Answer these from the Salt Fork fishing thread:
1. What bait did cane pole use to drop shot in 16 feet of water?
2. How far from the lake does basshunter12 say he lives?
3. What water temperature does Sr.Jigger report?

─── Passage provided ───

# Salt fork



## basshunter12 (Dec 2, 2010)

Does anybody know if the bass are still being caight deep here? Or have they moved back up? Thanks

Outdoor Hub mobile, the outdoor information engine


----------



## cane pole (Nov 27, 2011)

I haven't been there for about 3+ weeks but I would definitely say there deep.
3+ weeks ago I caught two nice LM while drop shot with a 4in watermelon worm. 16 ft. Water.
Also caught a 4 lb+ brown fish in 22 ft on venom big shot tube green pumpkin with a large glass rattle. Picked it up & swam towards the boat.
With the weather we have been having they probably can't get deep enough.

But that's just a guess


----------



## basshunter12 (Dec 2, 2010)

I havent fished there much lately even though I live 2 minutes from there. Lol. But ive caught some dinks up shallow last week but not a thing over 12, inches. Hopefully ill do better tonorrow. Thinking about fishing the tournament tomorrow even though I have no idea where the fish are. So we'll see how that goes

Outdoor Hub mobile, the outdoor information engine


----------



## petewv (May 4, 2010)

i sent basshunter 12 a pm . did you receive it ? i am not sure it was sent.


----------



## basshunter12 (Dec 2, 2010)

I got messages but u didnt write anything haha

Outdoor Hub mobile, the outdoor information engine


----------



## petewv (May 4, 2010)

1.	i just saw your message i was looking in the wrong place l.o.l. i was thinking a e -mail would show up on my yahoo account also did not know that i had to log in. sorry for the late reply. . Would there be any fishing in the tail waters in the late fall or early spring. can you fish from the bank in the tail waterarea for smallmouth or what ever . the reason for the ? s is i have never seen the lake. i need to take a trip to the lake to see what it looks like. Does any one fish for saugeye or walleye on the lake or in the tail water. Is salt fork a good lake to fish does a lot or people fish there?
. thinks for the information 
Pete
i posted it here so i can see that it went . i also sent the same message in the pm did you get it ?


----------



## MuskieWolverine (May 16, 2012)

Shoot me a PM. I know some great spots for what you're looking for..without giving up my favorite hole!


----------



## Sr.Jigger (Feb 17, 2005)

I'm not a big bass fisherman but I can tell you The water temp is right at 84 degrees and water clarity is normal ( cloudy). Water level is normal for summer despite the lack of rain. Spillway gates shut down tight. The bass I've caught where all about 10'-15' and sonar shows most fish 12' deep or deeper. It's been a tuff bite out there at best. The water is really like pee warm. Bass are funny. I'd look for locations with shallow weeds close to deep water. The weeds are growing in most 7' or less water in the bay's. I believe the dam end of the lake gets better as the summer burns on. deeper water close by.


----------

─── Data extract ───

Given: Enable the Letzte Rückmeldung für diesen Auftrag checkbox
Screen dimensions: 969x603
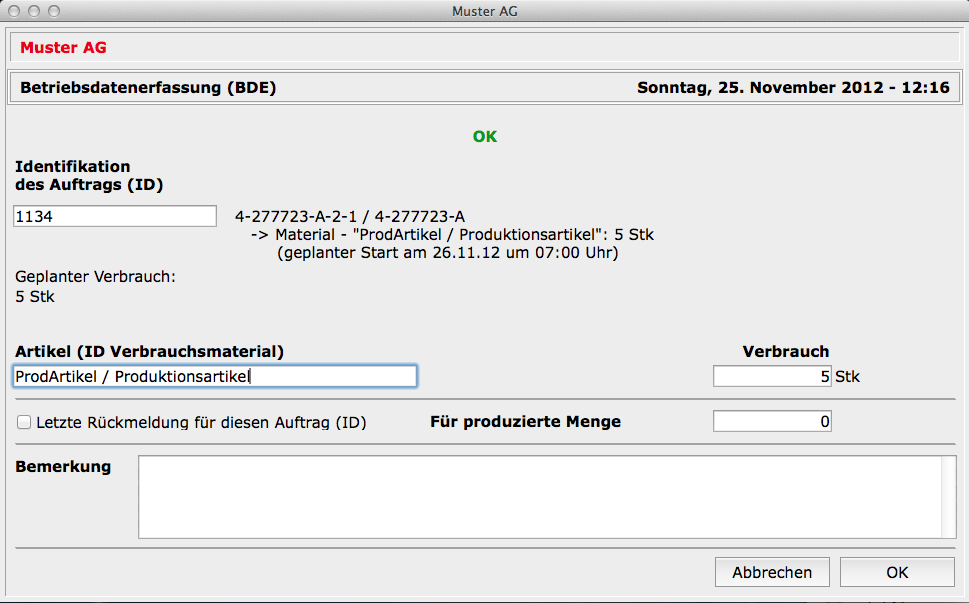Looking at the screenshot, I should 24,423.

───

_The response_:
1. A 4-inch watermelon worm.
2. Two minutes.
3. 84 degrees.